Print back each record unchanged, without pictures.

Dataset entries:
══════════

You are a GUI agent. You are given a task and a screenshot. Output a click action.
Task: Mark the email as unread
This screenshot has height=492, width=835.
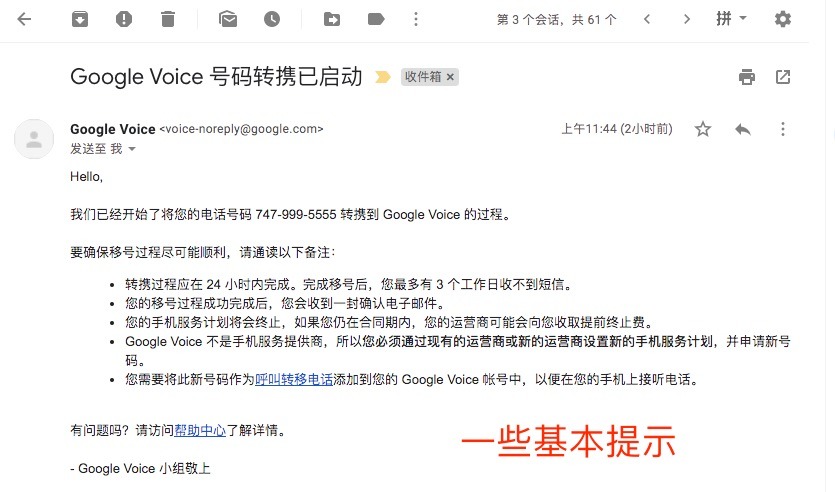[228, 20]
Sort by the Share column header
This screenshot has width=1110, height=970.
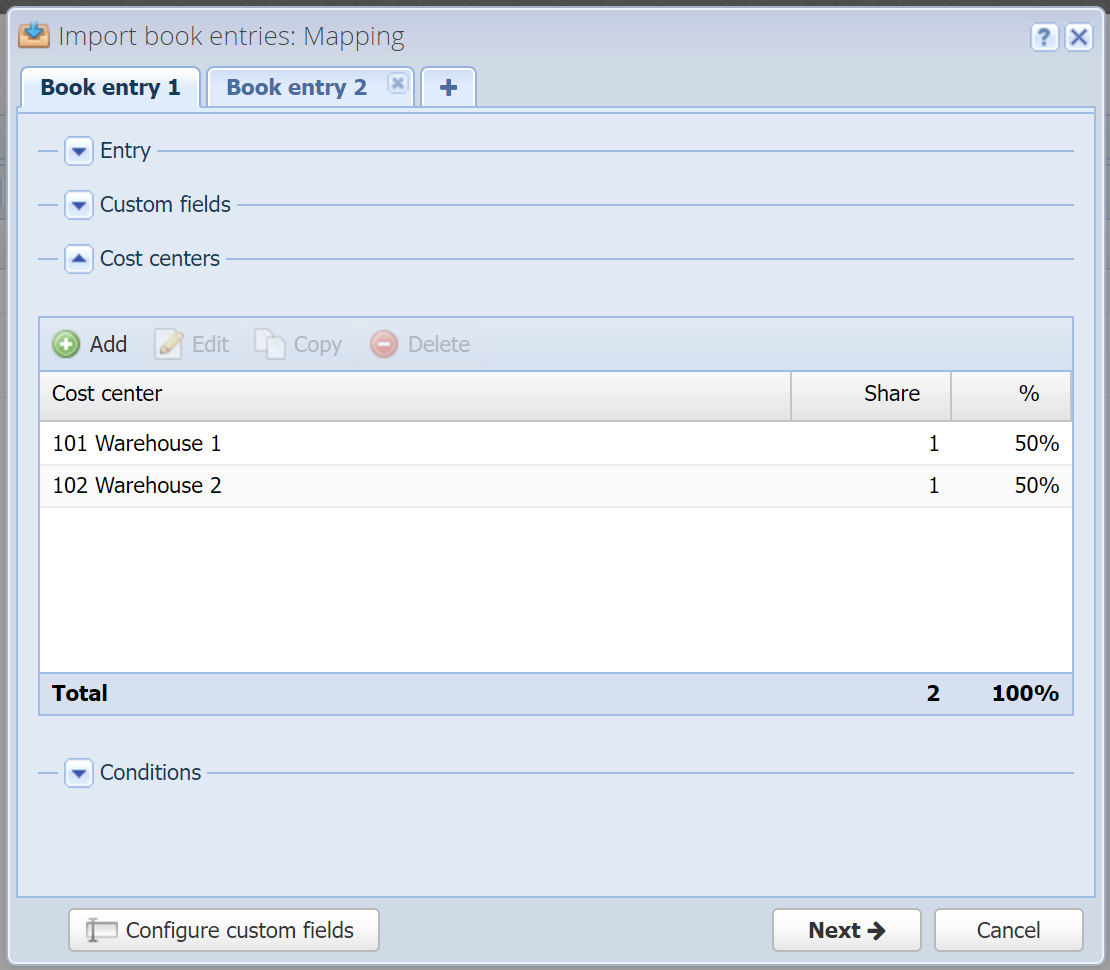click(871, 394)
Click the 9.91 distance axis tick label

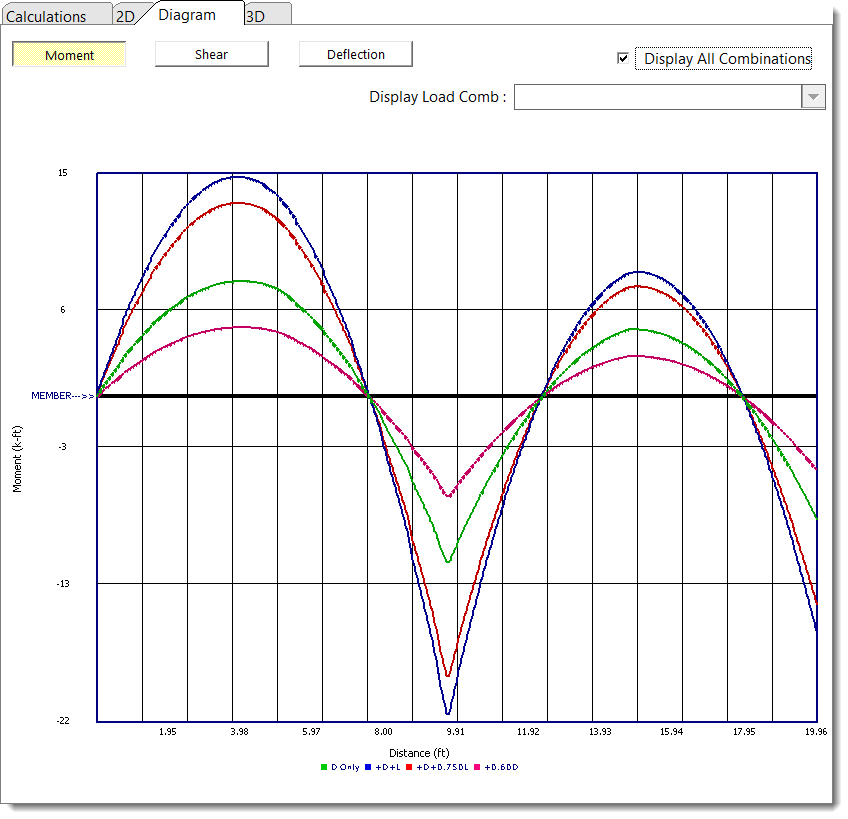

══════════

→ Answer section:
You are a GUI agent. You are given a task and a screenshot. Output a click action.
Task: Mark the email as unread
This screenshot has height=492, width=835.
[228, 20]
Sort by the Share column header
This screenshot has width=1110, height=970.
click(871, 394)
Click the 9.91 distance axis tick label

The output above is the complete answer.